Saved entries
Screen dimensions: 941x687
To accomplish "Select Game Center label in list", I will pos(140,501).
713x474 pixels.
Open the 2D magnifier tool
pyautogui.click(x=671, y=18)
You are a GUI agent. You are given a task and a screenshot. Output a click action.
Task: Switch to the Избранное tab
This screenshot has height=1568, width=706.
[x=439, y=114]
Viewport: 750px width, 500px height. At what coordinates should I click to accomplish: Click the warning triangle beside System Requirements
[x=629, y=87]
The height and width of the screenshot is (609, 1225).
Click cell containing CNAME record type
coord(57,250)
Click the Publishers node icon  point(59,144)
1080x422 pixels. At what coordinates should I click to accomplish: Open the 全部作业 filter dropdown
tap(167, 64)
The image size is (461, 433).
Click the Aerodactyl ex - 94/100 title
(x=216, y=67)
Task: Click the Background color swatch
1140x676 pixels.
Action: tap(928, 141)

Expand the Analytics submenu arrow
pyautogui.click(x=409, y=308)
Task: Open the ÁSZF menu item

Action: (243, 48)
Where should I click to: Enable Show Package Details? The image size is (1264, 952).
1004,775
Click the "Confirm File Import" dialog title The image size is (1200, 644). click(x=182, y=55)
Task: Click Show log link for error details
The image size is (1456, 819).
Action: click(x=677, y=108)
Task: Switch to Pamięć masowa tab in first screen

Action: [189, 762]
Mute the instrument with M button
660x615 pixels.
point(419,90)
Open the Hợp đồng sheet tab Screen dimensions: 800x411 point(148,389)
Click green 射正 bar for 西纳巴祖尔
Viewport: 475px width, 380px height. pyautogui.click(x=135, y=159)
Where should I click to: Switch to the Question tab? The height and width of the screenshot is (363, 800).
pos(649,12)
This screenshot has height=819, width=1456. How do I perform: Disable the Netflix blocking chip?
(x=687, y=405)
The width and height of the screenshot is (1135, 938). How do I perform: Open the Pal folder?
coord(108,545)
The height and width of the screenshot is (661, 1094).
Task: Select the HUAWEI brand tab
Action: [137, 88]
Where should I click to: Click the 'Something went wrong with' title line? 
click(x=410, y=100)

§ Task to carry out
Reproduce every line of the entries above, unchanged, from the very first one down to and including the line containing "Open the Hợp".

§ Your solution
Screen dimensions: 941x687
To accomplish "Select Game Center label in list", I will pos(140,501).
713x474 pixels.
Open the 2D magnifier tool
pyautogui.click(x=671, y=18)
You are a GUI agent. You are given a task and a screenshot. Output a click action.
Task: Switch to the Избранное tab
This screenshot has height=1568, width=706.
[x=439, y=114]
Viewport: 750px width, 500px height. At what coordinates should I click to accomplish: Click the warning triangle beside System Requirements
[x=629, y=87]
The height and width of the screenshot is (609, 1225).
Click cell containing CNAME record type
coord(57,250)
Click the Publishers node icon  point(59,144)
1080x422 pixels. At what coordinates should I click to accomplish: Open the 全部作业 filter dropdown
tap(167, 64)
The image size is (461, 433).
Click the Aerodactyl ex - 94/100 title
(x=216, y=67)
Task: Click the Background color swatch
1140x676 pixels.
Action: tap(928, 141)

Expand the Analytics submenu arrow
pyautogui.click(x=409, y=308)
Task: Open the ÁSZF menu item

Action: (243, 48)
Where should I click to: Enable Show Package Details? The image size is (1264, 952).
1004,775
Click the "Confirm File Import" dialog title The image size is (1200, 644). click(x=182, y=55)
Task: Click Show log link for error details
The image size is (1456, 819).
Action: click(x=677, y=108)
Task: Switch to Pamięć masowa tab in first screen

Action: [189, 762]
Mute the instrument with M button
660x615 pixels.
point(419,90)
Open the Hợp đồng sheet tab Screen dimensions: 800x411 point(148,389)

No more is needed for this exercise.